Bei § 18a Abs. 1 Nrn. 1 und 2 SGB IV geht es allein darum, dasjenige Einkommen zu erfassen, das der Hinterbliebene aus dem Einsatz seiner Arbeitskraft erzielt (BVerfGE 97, 271, 293). Bezieht der Hinterbliebene aus Verwertung und Einsatz seiner Arbeitskraft sei es als abhängig Beschäftigter, sei es als selbständiger Tätiger – ein den (Anrechnungs-)Freibetrag übersteigendes Einkommen, sinkt oder fällt der am bisherigen Lebensstandard ausgerichtete Bedarf an wirtschaftlicher Sicherung gerade durch eine Hinterbliebenenrente (BVerfGE, a.a.O.).
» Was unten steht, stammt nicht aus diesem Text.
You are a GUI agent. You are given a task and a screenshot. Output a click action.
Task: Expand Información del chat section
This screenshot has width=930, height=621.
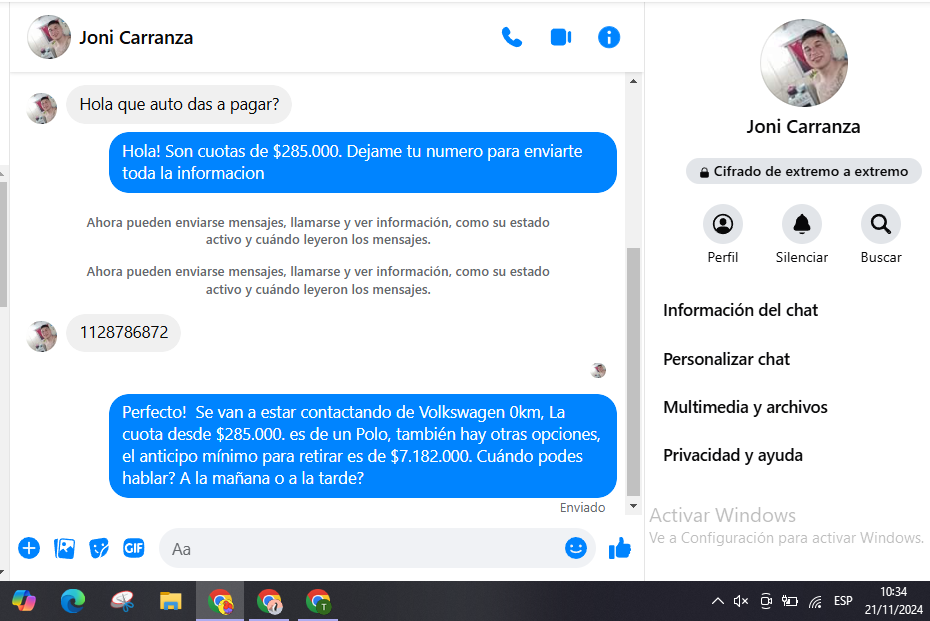click(x=740, y=310)
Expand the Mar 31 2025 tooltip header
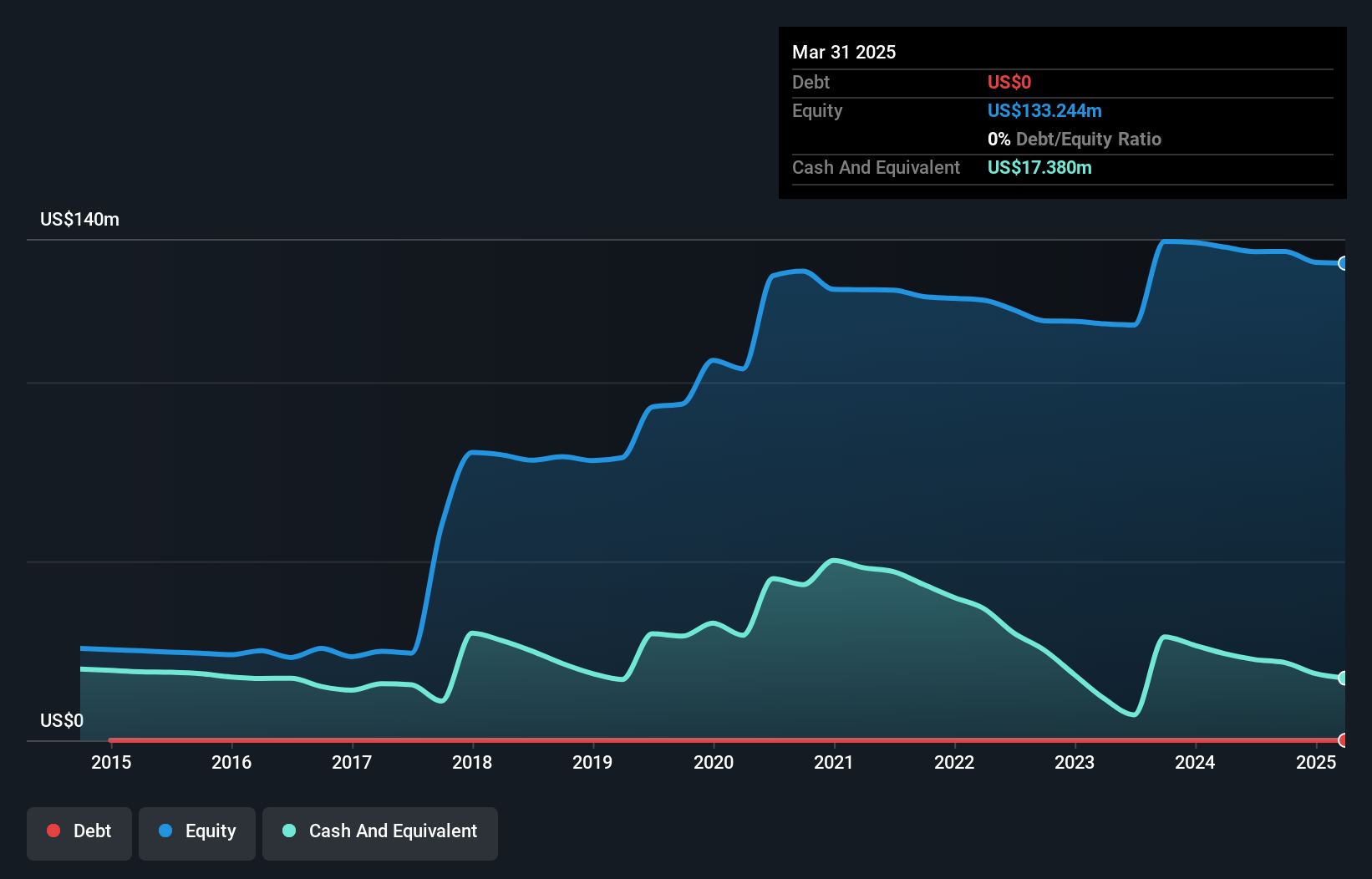The width and height of the screenshot is (1372, 879). [x=844, y=52]
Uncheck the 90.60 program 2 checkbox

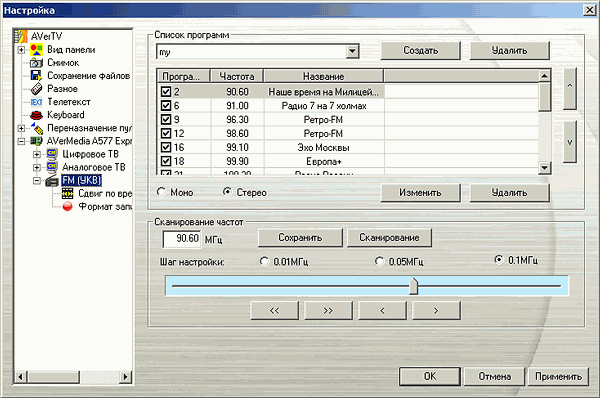(166, 92)
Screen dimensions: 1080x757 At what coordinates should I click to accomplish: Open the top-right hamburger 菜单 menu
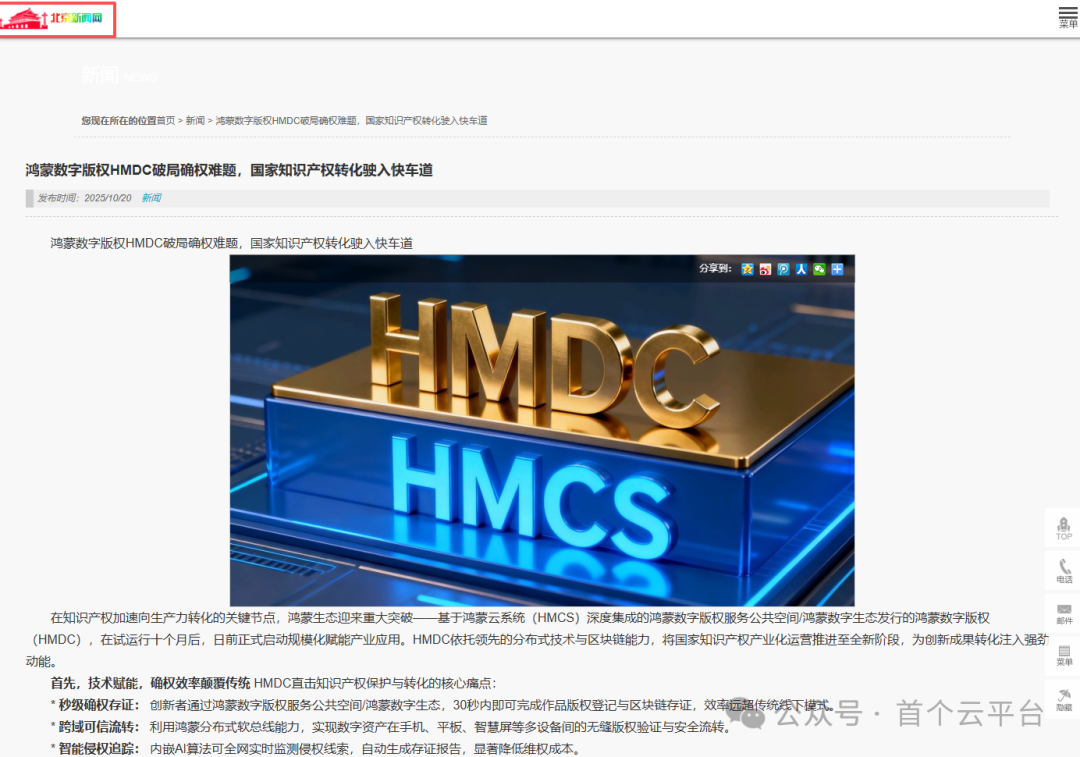1068,16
Dies ist aber vorliegend gerade nicht der Fall. Vielmehr hat der Kläger Anspruch auf eine Hinterbliebenenversorgung, die vor dem Hintergrund seiner verstorbenen Ehefrau, also durch deren Leistung, erworben wurde. Die Beschränkung anrechenbaren Einkommens auf solche Einnahmen, die der Hinterbliebene aus dem Einsatz seiner Arbeitskraft erzielt, muss auch schon bei Auslegung von § 15 Abs. 1 SGB IV berücksichtigt werden; insbesondere kann auch das Vorliegen der Tatbestandsvoraussetzung der "selbständigen Tätigkeit" und damit auf den Einsatz eigener Arbeitskraft nicht allein deshalb verzichtet werden, weil der Betroffene bei Anwendung der Rechtsfolge aus steuerrechtlicher Sicht Einkünfte aus selbständiger Arbeit erzielt hat (BSG, a.a.O., S. 20). Daher handelt es sich bei den Ansprüchen des Klägers auf Zahlung von Überbrückungsgeld auch nicht um Arbeitsentgelt oder Arbeitseinkommen "vergleichbarer Einnahmen" im Sinne von § 18a Abs. 2 Satz 1 SGB IV.
Das erkennende Gericht sieht sich mit dieser Rechtsauffassung im Einklang mit derjenigen der übrigen Sozialversicherungsträger.
Die Kostenentscheidung beruht auf § 193 SGG.